Parallèlement, un mouvement de grève engagé dans le métro se durcit et commence à gagner les dépôts de bus de la RATP : le trafic se retrouve quasiment bloqué à la veille de Noël. La CGT et la CFDT étaient contraintes de s'y joindre, sous peine de perdre tout crédit. Mais dans les heures qui suivent, les syndicats, chacun tirant de son côté, parviennent à faire cesser la grève à la RATP en présentant l'ouverture immédiate de négociations dans cette entreprise comme un succès et en faisant de vagues promesses sur la "défense" de certaines revendications spécifiques. Cela a pour effet de démoraliser nombre d'ouvriers et de casser la dynamique d'extension de la lutte. Malgré la détermination apparemment intacte des grévistes à la SNCF, la réapparition progressive des syndicalistes au premier rang accompagne un repli sur une "solidarité" purement corporatiste, un enfermement dans la SNCF et des "actions" de blocage de voies ferrées. Dès qu'ils ont pu remettre le pied à l'étrier, les syndicats ont organisé le sabotage de la lutte et l'ont entraînée vers la défaite la plus cuisante, pleinement épaulés par le travail des "coordinations". C'est après que toute la bourgeoisie se soit bien assurée que les ouvriers de la SNCF étaient enfermés dans le piège du corporatisme et de l'isolement, que leur combativité ait été épuisée dans un conflit long et jusqu'au-boutiste par les "coordinations", autant d'ingrédients ayant fait pourrir la grève sur pied, que les syndicats ont organisé, début 1987, une pseudo-extension de la lutte dans les autres secteurs, en particulier dans le service public.
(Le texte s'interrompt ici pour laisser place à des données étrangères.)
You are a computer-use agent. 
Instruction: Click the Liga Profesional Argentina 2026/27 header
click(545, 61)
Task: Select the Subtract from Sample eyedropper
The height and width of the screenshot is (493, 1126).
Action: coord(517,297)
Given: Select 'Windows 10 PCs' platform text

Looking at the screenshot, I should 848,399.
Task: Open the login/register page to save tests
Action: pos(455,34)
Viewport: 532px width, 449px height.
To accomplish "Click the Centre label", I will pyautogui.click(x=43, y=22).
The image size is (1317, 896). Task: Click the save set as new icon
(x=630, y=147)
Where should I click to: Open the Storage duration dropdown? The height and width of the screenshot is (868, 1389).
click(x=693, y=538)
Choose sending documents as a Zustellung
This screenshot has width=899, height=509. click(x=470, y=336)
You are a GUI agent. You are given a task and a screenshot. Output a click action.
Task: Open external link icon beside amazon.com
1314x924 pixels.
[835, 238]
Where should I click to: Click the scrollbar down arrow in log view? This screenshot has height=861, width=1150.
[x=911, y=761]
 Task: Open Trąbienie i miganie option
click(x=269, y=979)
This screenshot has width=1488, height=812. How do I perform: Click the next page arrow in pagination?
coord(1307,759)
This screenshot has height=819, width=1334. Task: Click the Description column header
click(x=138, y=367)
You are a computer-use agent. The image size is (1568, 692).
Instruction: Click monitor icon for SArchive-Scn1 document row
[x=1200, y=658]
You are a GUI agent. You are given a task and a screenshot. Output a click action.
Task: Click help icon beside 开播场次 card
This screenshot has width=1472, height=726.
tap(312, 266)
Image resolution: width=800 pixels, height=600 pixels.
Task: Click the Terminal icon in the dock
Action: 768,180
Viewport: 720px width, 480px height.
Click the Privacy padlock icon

Cette contre-offensive avait pour objectif essentiel d'amplifier et d'élargir la défaite des ouvriers sous la houlette syndicale. La bourgeoisie cherche à persuader les prolétaires qu'ils n'ont pas d'autre alternative aujourd'hui que de lutter derrière les syndicats. L'expérience de 1986 illustre tout le travail de sabotage des syndicats contre la dynamique des luttes ouvrières. Mais elle démontre surtout que les ouvriers ont les moyens d'étendre la lutte et de la prendre en mains en dehors des structures syndicales. La classe ouvrière doit se réapproprier cette expérience pour reprendre confiance en ses propres forces et retrouver sans hésiter le chemin de ses combats de classe.